* [ASSIGNMENT]: Of the entries below, return only those lines from the line with "Click the plus icon on the USAR chart toolbar" to the line with "You are a computer-use agent. The image size is (1920, 1080).", exactly, both included.
-------- GIVEN RECORDS
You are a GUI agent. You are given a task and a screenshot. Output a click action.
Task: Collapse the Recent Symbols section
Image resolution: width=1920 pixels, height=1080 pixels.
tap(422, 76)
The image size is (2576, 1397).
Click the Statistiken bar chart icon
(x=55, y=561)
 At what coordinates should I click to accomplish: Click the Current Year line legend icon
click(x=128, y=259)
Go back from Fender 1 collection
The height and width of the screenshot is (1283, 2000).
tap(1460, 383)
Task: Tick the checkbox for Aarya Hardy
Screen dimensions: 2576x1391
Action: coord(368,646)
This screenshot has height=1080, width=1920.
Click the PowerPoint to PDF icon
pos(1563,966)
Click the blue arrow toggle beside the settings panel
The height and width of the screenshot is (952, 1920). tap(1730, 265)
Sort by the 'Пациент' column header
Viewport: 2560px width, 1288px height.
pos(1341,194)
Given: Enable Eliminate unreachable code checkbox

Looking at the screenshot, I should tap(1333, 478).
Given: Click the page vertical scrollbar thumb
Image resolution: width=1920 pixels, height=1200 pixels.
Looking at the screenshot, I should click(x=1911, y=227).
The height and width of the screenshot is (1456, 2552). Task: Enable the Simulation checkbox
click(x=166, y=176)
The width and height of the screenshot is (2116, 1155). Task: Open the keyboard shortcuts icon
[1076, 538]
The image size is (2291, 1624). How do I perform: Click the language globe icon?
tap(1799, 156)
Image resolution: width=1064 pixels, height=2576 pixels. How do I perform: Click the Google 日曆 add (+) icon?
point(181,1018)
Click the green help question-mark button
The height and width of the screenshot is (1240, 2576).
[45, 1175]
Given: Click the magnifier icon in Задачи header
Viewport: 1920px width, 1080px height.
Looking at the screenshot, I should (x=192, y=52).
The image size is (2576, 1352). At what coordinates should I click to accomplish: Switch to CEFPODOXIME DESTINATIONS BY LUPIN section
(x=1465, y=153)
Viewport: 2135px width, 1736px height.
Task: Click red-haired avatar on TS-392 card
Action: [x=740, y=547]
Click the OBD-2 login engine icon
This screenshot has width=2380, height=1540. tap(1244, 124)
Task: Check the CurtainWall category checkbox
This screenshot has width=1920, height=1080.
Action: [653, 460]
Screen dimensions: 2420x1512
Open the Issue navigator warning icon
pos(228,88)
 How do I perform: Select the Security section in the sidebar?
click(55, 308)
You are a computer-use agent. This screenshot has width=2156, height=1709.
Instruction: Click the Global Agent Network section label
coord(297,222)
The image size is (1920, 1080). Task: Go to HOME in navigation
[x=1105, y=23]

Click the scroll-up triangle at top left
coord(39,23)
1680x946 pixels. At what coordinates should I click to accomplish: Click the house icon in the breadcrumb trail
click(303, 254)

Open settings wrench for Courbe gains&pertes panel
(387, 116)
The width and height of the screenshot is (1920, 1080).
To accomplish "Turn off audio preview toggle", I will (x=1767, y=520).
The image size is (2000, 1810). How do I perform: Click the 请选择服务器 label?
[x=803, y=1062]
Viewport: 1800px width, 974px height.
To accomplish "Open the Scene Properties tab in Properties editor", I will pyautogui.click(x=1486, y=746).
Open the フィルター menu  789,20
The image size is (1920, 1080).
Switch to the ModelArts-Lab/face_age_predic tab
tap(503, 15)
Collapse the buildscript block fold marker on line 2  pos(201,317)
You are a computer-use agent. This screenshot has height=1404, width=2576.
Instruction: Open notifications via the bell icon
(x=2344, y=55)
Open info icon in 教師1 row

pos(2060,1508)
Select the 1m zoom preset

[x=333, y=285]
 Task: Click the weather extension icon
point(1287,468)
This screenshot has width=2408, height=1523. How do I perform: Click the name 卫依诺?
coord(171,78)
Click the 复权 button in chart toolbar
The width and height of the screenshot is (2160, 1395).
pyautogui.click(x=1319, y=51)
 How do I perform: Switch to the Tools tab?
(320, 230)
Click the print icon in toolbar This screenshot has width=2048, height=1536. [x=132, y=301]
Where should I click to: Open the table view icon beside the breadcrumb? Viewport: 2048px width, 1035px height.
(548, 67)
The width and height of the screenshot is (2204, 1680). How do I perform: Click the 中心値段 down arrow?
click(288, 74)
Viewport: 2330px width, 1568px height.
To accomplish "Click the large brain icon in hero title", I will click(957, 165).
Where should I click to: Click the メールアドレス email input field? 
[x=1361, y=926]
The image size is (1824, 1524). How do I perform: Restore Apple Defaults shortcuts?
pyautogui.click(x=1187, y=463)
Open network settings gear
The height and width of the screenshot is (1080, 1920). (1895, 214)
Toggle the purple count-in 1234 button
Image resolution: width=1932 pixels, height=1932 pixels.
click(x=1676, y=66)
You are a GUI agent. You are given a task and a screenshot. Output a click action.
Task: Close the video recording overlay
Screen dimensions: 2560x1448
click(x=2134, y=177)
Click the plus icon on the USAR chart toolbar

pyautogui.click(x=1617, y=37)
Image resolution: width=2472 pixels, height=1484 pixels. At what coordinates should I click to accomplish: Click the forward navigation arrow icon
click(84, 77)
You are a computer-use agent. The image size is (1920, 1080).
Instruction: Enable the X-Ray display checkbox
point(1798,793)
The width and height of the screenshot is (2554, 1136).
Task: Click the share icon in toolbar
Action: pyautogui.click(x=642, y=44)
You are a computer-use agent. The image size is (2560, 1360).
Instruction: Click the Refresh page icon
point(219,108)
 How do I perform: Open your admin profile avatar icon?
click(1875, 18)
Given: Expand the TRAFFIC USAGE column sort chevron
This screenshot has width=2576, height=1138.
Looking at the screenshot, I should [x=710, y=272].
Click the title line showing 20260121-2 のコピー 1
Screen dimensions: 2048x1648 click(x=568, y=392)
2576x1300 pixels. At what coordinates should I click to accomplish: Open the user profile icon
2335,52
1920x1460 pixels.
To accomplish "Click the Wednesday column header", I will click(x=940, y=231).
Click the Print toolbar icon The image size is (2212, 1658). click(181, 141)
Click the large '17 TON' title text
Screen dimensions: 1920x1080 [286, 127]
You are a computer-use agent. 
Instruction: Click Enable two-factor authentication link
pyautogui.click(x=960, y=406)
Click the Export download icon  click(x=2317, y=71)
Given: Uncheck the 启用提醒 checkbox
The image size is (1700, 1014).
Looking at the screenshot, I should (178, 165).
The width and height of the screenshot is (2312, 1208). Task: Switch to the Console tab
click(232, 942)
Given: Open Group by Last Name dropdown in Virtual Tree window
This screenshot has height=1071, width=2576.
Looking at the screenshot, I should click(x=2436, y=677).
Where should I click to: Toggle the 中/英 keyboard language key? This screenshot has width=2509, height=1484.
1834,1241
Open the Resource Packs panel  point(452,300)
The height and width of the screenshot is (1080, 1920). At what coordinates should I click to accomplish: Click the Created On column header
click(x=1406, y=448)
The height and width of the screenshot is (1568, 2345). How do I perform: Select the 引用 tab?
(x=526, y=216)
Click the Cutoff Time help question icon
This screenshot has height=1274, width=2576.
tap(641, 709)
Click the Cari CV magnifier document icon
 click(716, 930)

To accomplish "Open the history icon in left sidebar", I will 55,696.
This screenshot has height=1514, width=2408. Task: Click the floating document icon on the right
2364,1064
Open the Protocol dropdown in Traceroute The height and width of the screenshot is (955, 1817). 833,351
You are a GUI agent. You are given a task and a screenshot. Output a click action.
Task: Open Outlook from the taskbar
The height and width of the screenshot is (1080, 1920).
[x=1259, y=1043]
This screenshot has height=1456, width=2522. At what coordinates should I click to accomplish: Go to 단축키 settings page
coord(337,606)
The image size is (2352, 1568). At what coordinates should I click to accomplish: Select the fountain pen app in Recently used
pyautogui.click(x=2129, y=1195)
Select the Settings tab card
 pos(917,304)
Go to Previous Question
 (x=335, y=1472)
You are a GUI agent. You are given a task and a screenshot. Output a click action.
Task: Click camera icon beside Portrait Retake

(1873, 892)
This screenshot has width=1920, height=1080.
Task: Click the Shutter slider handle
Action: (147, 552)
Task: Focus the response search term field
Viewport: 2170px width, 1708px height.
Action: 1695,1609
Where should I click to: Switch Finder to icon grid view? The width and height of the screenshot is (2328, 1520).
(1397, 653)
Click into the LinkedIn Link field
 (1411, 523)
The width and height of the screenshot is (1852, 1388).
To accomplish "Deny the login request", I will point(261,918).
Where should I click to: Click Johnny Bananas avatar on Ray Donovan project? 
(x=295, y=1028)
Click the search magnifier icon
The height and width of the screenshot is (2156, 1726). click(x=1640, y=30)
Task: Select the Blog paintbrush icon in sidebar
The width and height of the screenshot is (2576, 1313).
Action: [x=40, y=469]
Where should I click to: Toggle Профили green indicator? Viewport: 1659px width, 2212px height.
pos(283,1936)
----------------
* [EXERCISE ANSWER]:
Click the plus icon on the USAR chart toolbar

pyautogui.click(x=1617, y=37)
Image resolution: width=2472 pixels, height=1484 pixels. At what coordinates should I click to accomplish: Click the forward navigation arrow icon
click(84, 77)
You are a computer-use agent. The image size is (1920, 1080).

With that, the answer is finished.